Update--Mayor Bill de Blasio has closed NYC schools tomorrow, March 14th.
I'm really wondering whether they're gonna close the schools tomorrow. Snow Day Calculator says there's a 99% chance, but this is New York City, so you never really know.
I hear there will be 12-18 inches of snow. De Blasio closed them last month for far less, so perhaps that sets a precedent. I hope so. I usually go in no matter what, but I remember two nights where it took me four hours to get from my school to my home, a distance of 23 miles. Right now, I'm wondering whether that's such a good idea.
On snowy days, I like to stay home and hang out with my dog. He's just a little guy, and he's utterly bewildered by the snow. What the hell is this stuff, he seems to wonder. Why can't he get into my backyard, which he sees as his private restroom. Why should he have to suffer the indignity of pooping on the front lawn? You don't see humans doing that, usually. Why should he have to do it?
Given the last snow day was a lot milder than many days I've gone in, I'm thinking a big snowfall will make de Blasio call Carmen Fariña and tell her no it is NOT a beautiful day and don't you dare say so. I'm in total agreement. A beautiful day is NOT a day in which you drive west on the Long Island Expressway with cars constantly crashing to your right and left. A beautiful day is NOT a day when you drive home at a speed of five miles an hour and have to pull over to manually wipe off your windshield. And a beautiful day is NOT a day when you drive in and hear the mayor, your boss, say, "Jeez it's awful out there. If you don't have to come in, for goodness sake, stay home."
On the other hand, a ridiculous snow day when only half the kids show up is a good excuse to give a ridiculous quiz that they all get a hundred on. Talk for five minutes about the wonders of art and the different forms that have existed all over the world at different times, and then ask them what color the whiteboard is. Talk about how language has shaped politics, how it forms the way you see the world, and how the Eskimos have twenty words for snow. Then ask the kids what language people speak in China. Give them ten questions like that so they get a high score and feel like it wasn't a total waste of their time coming in.
On the other hand, on days like that don't you feel like the people who didn't come in are smarter than you? I don't necessarily feel that way while I'm in the classroom, but oh, during those four hour drives home I don't feel so smart at all. And as much as I like to see the intrepid souls who are as crazy as I am on days like that, I think if I see a foot of snow outside I'm gonna give up immediately and stay home. I have a feeling that if it's that bad, de Blasio will close the schools.
One thing--last month Mike Mulgrew told the DA that we had only one snow day, and that any day more than one would have to be made up. However, I've now heard from both Mike Schirtzer and a very meticulous school secretary of my acquaintance that we have 182 days this year, and that we can actually take another without having to make it up.
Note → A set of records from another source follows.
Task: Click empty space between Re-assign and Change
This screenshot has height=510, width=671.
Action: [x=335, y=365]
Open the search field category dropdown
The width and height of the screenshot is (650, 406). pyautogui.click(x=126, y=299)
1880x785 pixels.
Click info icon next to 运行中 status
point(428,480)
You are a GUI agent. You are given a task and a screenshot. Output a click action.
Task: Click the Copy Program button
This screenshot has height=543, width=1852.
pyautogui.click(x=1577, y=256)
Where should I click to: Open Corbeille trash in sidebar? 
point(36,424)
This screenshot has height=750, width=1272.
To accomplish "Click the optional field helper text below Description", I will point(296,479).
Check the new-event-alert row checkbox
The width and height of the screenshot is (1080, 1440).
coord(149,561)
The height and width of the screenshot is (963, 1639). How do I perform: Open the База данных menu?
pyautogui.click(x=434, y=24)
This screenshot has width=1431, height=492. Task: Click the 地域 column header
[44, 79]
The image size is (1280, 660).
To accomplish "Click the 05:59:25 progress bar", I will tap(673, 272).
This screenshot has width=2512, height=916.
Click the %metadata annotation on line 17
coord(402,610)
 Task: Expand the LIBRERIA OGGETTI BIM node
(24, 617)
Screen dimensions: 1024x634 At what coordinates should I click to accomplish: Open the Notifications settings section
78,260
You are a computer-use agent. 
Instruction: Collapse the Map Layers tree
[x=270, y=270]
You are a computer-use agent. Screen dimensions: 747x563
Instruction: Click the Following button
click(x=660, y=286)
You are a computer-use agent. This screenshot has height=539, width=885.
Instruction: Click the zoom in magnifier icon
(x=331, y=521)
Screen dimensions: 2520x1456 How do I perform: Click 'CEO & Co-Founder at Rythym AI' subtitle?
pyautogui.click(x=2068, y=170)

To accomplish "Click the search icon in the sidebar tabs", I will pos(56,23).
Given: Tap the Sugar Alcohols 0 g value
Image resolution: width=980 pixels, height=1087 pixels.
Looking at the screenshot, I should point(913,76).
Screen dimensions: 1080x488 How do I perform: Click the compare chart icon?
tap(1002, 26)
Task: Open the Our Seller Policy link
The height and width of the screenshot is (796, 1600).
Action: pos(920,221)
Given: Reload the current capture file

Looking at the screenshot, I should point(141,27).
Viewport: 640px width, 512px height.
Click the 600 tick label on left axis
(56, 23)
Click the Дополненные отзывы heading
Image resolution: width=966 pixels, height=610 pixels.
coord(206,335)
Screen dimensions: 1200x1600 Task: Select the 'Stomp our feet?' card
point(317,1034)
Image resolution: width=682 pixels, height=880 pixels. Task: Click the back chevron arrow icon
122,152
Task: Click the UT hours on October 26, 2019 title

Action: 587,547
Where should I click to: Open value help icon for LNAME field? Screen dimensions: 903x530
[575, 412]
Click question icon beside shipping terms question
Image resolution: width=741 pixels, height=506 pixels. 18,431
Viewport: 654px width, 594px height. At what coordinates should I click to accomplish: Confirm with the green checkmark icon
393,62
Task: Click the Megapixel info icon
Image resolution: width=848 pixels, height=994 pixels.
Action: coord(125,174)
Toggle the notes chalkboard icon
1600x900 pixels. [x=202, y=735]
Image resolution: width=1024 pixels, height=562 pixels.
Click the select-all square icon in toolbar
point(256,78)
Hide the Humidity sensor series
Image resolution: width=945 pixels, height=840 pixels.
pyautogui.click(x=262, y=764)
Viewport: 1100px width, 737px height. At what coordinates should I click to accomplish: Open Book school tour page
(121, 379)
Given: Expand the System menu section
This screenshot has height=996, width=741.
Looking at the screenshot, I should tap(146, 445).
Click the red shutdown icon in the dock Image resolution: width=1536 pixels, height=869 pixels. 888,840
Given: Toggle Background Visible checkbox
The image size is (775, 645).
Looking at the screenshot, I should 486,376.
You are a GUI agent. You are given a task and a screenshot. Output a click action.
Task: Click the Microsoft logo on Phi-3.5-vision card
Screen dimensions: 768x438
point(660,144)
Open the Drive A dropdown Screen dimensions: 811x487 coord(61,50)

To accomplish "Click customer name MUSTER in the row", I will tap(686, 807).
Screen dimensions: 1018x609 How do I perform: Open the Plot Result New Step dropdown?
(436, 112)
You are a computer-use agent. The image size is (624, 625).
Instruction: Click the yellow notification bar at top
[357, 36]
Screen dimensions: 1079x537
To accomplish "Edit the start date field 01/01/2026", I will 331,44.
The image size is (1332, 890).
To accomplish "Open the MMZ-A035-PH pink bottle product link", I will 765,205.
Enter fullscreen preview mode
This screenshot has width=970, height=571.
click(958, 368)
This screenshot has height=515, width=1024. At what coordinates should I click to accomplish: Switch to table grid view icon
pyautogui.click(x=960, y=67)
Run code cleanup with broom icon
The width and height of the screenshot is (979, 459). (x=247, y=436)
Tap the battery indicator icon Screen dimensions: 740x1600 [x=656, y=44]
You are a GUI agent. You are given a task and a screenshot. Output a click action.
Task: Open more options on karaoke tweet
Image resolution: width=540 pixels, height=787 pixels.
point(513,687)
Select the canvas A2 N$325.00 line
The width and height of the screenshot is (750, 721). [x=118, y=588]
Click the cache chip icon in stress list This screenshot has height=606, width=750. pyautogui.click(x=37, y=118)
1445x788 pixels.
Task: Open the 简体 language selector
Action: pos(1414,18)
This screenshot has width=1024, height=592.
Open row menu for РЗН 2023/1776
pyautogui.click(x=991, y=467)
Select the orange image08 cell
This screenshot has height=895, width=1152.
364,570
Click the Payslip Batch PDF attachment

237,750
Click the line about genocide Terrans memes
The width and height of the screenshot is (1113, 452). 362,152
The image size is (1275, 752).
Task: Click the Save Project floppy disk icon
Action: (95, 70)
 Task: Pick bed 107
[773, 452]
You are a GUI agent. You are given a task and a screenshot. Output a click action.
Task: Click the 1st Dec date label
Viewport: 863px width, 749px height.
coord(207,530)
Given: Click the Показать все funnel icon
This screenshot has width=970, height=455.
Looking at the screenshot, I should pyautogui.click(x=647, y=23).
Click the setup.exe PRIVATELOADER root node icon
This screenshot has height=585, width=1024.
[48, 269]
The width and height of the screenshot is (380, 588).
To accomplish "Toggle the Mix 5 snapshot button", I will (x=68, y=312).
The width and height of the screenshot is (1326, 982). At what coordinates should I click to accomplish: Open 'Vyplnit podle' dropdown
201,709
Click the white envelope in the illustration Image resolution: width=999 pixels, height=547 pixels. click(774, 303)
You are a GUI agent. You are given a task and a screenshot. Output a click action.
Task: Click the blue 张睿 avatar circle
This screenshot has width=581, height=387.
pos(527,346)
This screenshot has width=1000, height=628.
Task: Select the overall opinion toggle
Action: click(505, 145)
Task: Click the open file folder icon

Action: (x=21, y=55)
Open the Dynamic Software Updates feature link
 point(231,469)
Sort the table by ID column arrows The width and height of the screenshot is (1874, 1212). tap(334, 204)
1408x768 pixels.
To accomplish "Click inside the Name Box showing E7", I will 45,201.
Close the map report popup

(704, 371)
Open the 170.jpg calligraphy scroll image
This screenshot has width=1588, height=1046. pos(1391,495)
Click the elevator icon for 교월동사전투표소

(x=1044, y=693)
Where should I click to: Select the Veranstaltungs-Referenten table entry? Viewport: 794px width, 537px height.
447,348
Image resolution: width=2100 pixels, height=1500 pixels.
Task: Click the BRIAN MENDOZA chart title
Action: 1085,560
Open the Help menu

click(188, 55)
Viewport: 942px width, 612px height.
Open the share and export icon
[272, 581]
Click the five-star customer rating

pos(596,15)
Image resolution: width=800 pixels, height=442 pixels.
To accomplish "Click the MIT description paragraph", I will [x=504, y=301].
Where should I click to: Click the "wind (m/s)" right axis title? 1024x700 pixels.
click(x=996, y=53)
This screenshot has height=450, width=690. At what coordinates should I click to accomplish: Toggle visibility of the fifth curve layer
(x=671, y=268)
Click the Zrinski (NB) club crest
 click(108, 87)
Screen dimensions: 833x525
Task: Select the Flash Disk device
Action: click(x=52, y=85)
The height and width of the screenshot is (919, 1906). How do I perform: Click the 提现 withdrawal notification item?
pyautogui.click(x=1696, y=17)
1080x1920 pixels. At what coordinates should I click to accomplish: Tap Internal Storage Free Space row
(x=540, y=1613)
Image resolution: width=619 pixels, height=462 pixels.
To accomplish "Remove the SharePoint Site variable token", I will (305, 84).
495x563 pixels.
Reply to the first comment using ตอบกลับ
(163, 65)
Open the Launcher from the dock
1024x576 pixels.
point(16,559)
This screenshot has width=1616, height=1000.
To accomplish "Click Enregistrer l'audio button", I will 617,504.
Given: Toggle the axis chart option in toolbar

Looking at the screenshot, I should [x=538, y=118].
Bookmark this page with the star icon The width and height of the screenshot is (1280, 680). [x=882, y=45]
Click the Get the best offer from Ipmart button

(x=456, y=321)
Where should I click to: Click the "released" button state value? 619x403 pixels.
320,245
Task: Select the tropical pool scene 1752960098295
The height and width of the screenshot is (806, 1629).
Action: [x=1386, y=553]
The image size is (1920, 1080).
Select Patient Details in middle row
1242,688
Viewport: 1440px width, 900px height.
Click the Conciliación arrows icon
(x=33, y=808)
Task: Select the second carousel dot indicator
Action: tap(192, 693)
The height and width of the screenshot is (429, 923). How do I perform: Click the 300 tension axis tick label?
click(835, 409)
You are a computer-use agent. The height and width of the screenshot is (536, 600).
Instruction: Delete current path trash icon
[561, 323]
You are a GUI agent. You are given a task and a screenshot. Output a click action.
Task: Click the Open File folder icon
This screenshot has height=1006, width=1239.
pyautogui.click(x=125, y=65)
So let's hope Mike 2 is right and Mike 1 made a mistake. While you can never be 100% sure about Mikes, my school secretary friend knows everything, as far as I know. (Of course, that's only as far as I know, and I can't promise to know more than either Mike.)
What are you gonna do if Snowmageddon 2017 arrives tomorrow morning? Will the mayor's decision affect yours or have you already got your mind made up?
Update--My most reliable UFT source says we have TWO snow days, so we would NOT have to make up tomorrow.